Just like a real UFO could fly over pheonix and we still couldn't tell if it was real or a photoshop.

Or orb photography.

There's so much productive evidence out there like NDEs, parapsychology, lucid dreams, etc.

Also, evidence doesn't necessarily need to be scientific in my view, but it does need to be examined much heavier for consistency bias self interest etc if it isn't. I make the case myself for expanded consiousness starting with parapsychology and expanding outwards.
 
I know the (co) author of the books linked in my post above. She has been working for I think 10 years with Levengood. Maybe this video gives some ideas and you can make up your mind

But mail me privately if you need to know more, I can't seem to find a private messaging option on this forum otherwise I would use that.
see conversations link
 
The work done by Levengood is good to look at from another (not Nancy Talbot) angle
https://pennykelly.com/my-books/consciousness-and-energy-vol-2/

Interesting stuff and surprising conclusions

I note with interest that Penny Kelly also refers to Levengood as 'Dr.'. It might be wise to contextualise this error in terms of Kelly's own doctorate from the Clayton College of Natural Heath, whose 'use of degree titles may be restricted or illegal in some jurisdictions' (according to Wiki).
 
I hear you... I have stopped caring about titles as I have seen enough people with titles doing lousy research or being non-scientific. And this on all sides of course. I also rather have people call themselve by firstname - lastname or if they really have to use Miss, Mrs or Mr. I do get your point and these things certainly doesn't add to ones confidence level.

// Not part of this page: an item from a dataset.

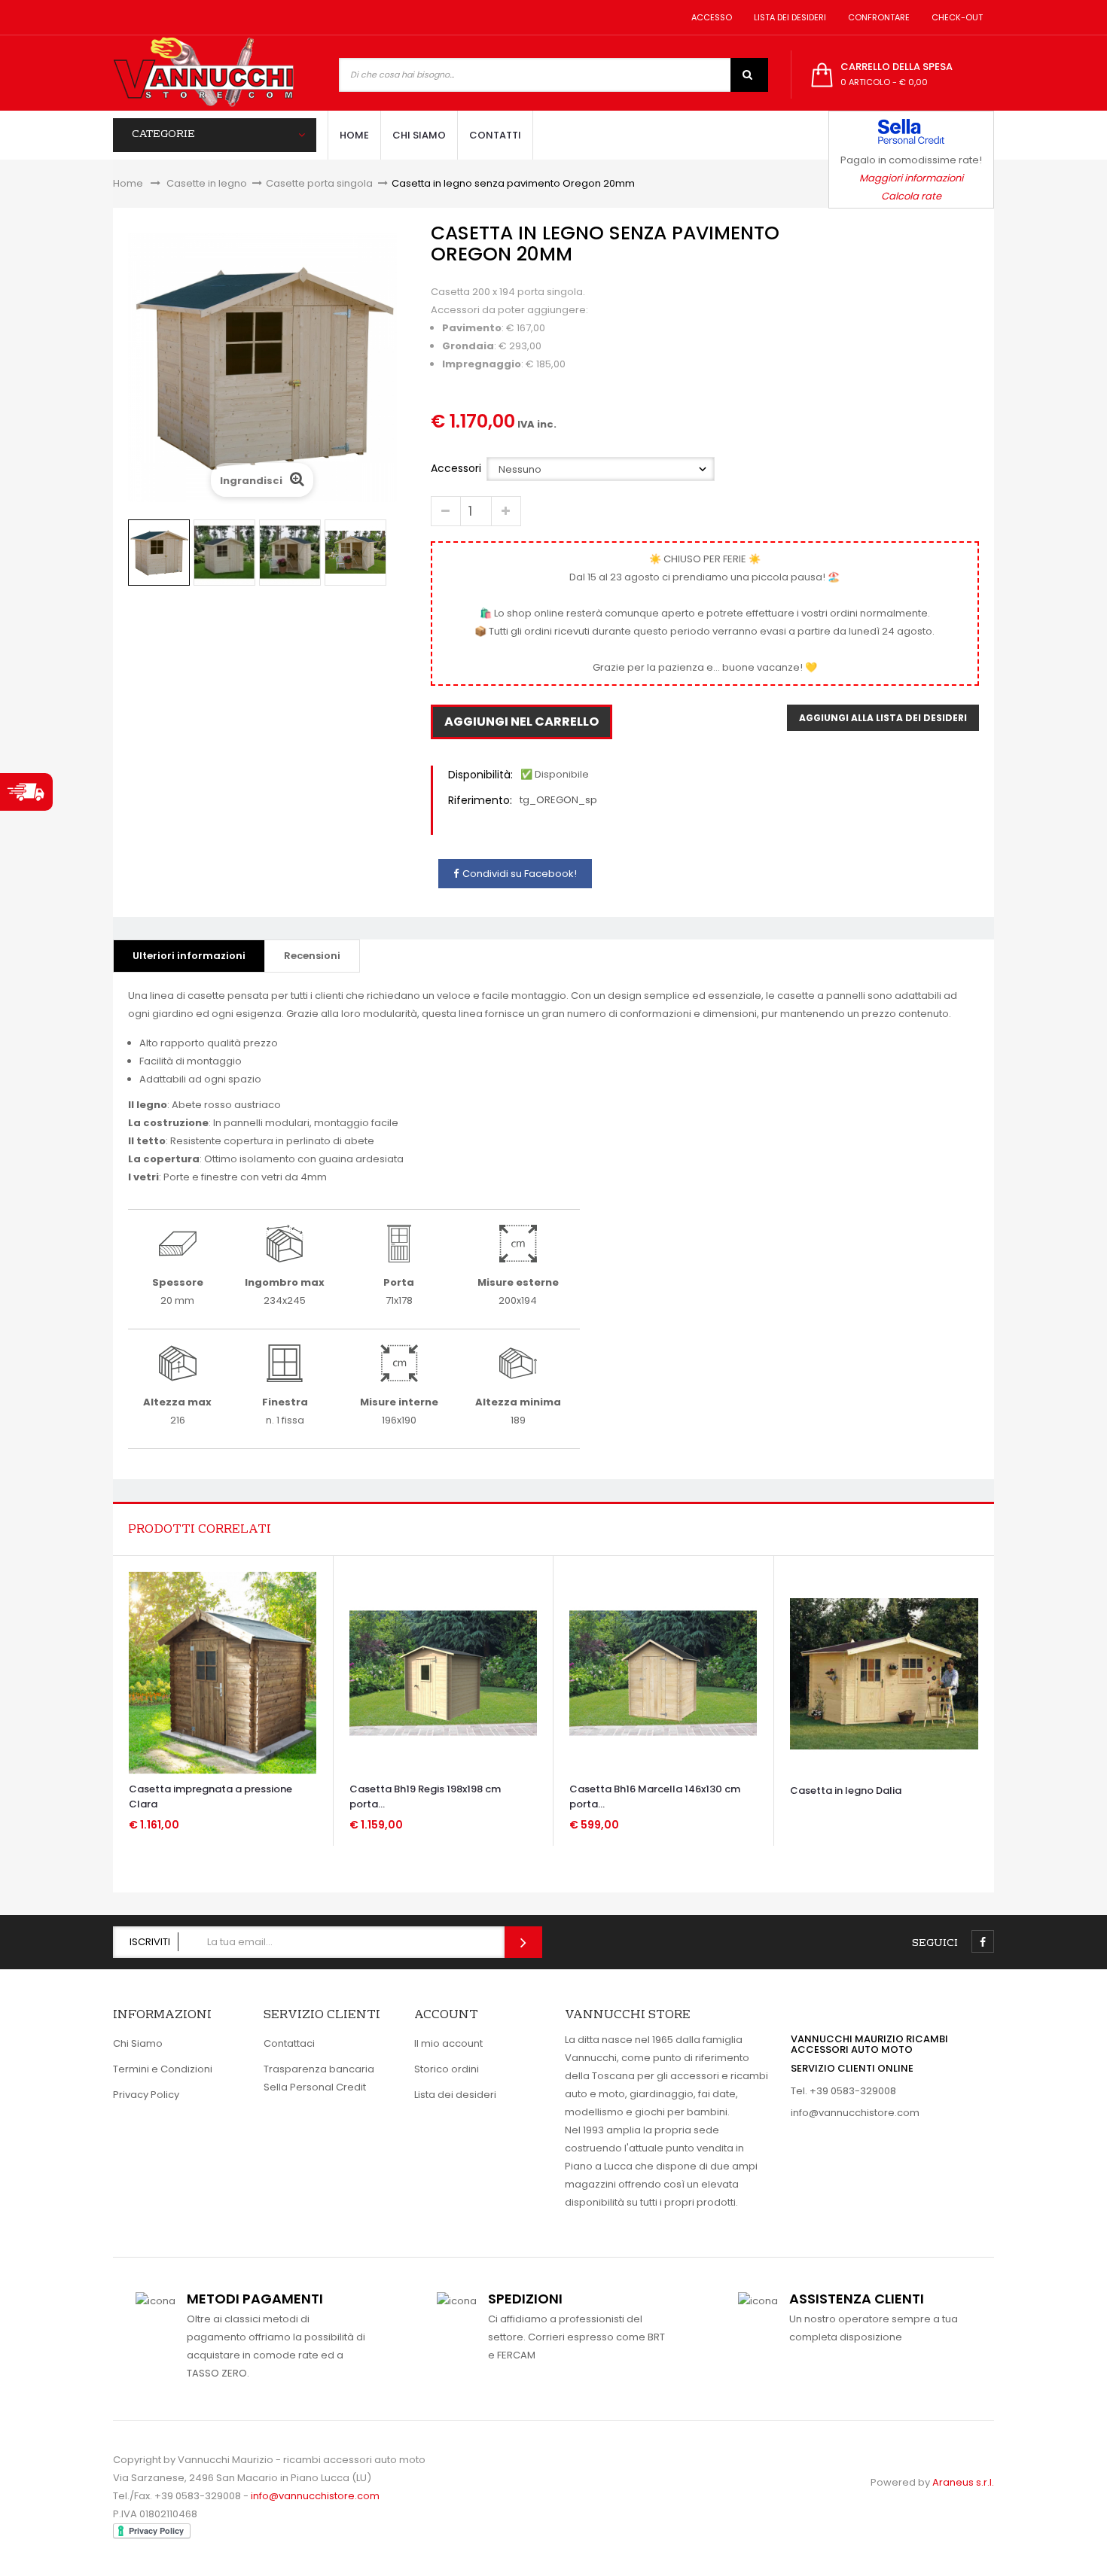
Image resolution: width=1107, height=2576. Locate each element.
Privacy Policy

Jeroen, an accredited PhD is at least an indication that your ability to argue your case has been well articulated and has stood up to criticism in an academic environment. A correspondence course, like that offered by the Clayton College of Natural Health, doesn't do that. And it says something about anyone, like Penny Kelly, who pretends that it does.

Regardsless of all that the findings remain interesting.

It would be interesting if there was any truth to it. Alas, there isn't. Here's a link to something that is interesting that I think everyone who dabbles in this industry should read: http://www.stoa.org.uk/topics/bullshit/pdf/on-bullshit.pdf
 
The things I try to get across here and seemingly fail to do so are:
  1. there is another Levengood angle aside that of Talbot
  2. there are interesting findings

Is it too much to ask you to share which ones, and what is so interesting about them?
 
To me, crop circles have been an open and cut case.. D. When I saw this documentary on crop circles, it pretty much shows that man made crop circles are fields of bent, broken crops. The "alien" crop circles are those that seem to have been microwaved at a certain point on the plant. The reason why, as I understand it that this is linked to the UFO phenomenon is that the shape of the craft just happens to be the same shape of the crop formation.

I wish you would of asked the crop circle maker the following questions...
1. Do you know of people making these circles during the middle ages?
Have you ever encountered a circle that made you ask, who made this one?
And when you make your crop circle, do you see any of the microwave burns on the crop you just flatten.

As to your answer to why neither party really talks to each other, is that there's this unwritten rule in the paranormal research that Bigfoot isn't related to UFOs yet there's plenty of UFOs sightings with Bigfoot. Life after death researchers don't talk to ufo researchers even though Streiber himself talks about how both are linked.
But the good news is that it's changing with researchers like David Paulides coming on hand and the reporting from Linda Moulton Howe are continuing to report how things overlap.